Migrating from AffineQuantizedTensor + Layouts to new structure of tensor subclasses

Note: AffineQuantizedTensor + Layouts are scheduled to be deprecated in 0.17.0 and removed in 0.18.0!

Context:
Previously we use AffineQuantizedTensor for many of our use cases including int4, float8, intx, floatx. It introduces some complicated abstractions like Layout, people have been saying it's a bit hard to understand, and there are many indirections in the code.

As an effort simplify the code base and make it easier to contribute to, we have been adding new features with a different structure in mind.
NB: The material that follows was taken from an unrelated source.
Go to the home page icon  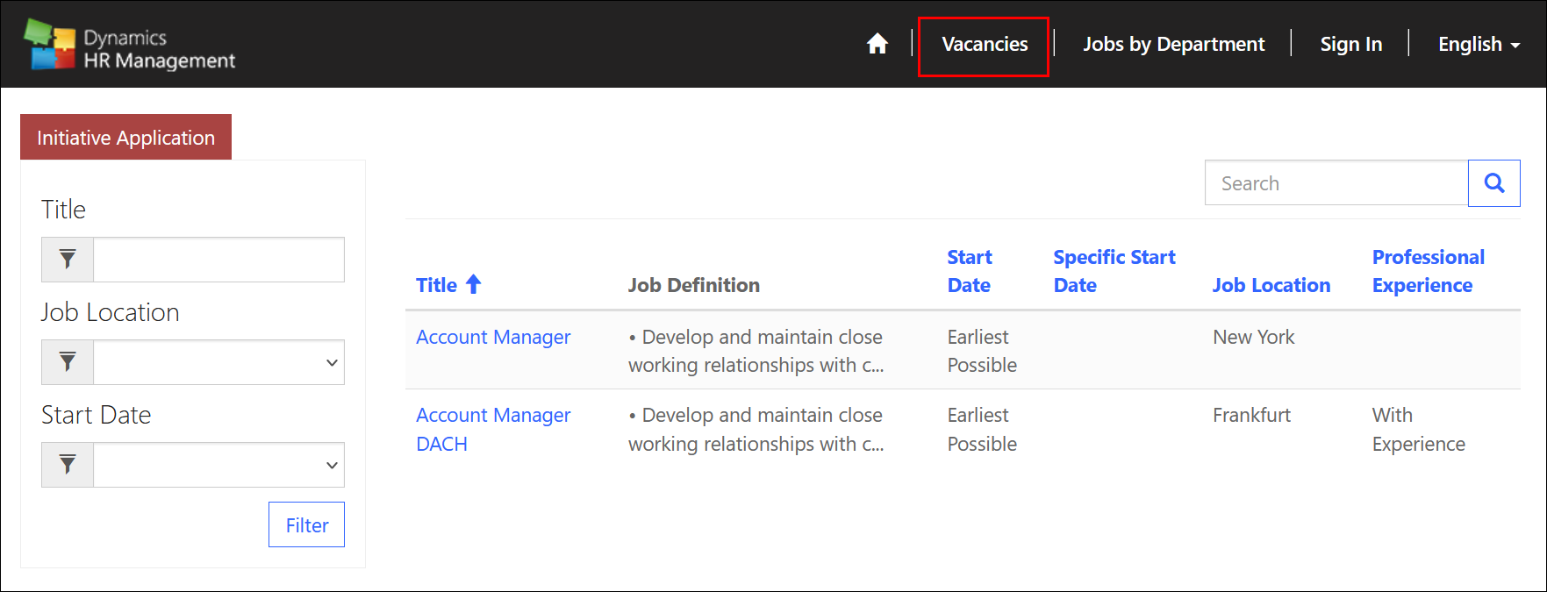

Now we want to structure Tensors by "dtype" and "packing_format", e.g. we'll have Int4PreshuffledTensor, Int8Tensor, Float8Tensor, instead of having AffineQuantizedTensor and multiple layouts.

Please check out our updated docs for the new tensor subclass organization structure and guide for design:
* quantization overview: https://docs-preview.pytorch.org/pytorch/ao/2723/quantization_overview.html
* contributor guide: https://docs-preview.pytorch.org/pytorch/ao/2723/contributor_guide.html
* Examples of tensor subclasses following new design: https://github.com/pytorch/ao/tree/main/torchao/quantization/quantize_/workflows

## migration status

All layouts has been deleted, we will start deleting AffineQuantizedTensor now, @andrewor14 currently working on this.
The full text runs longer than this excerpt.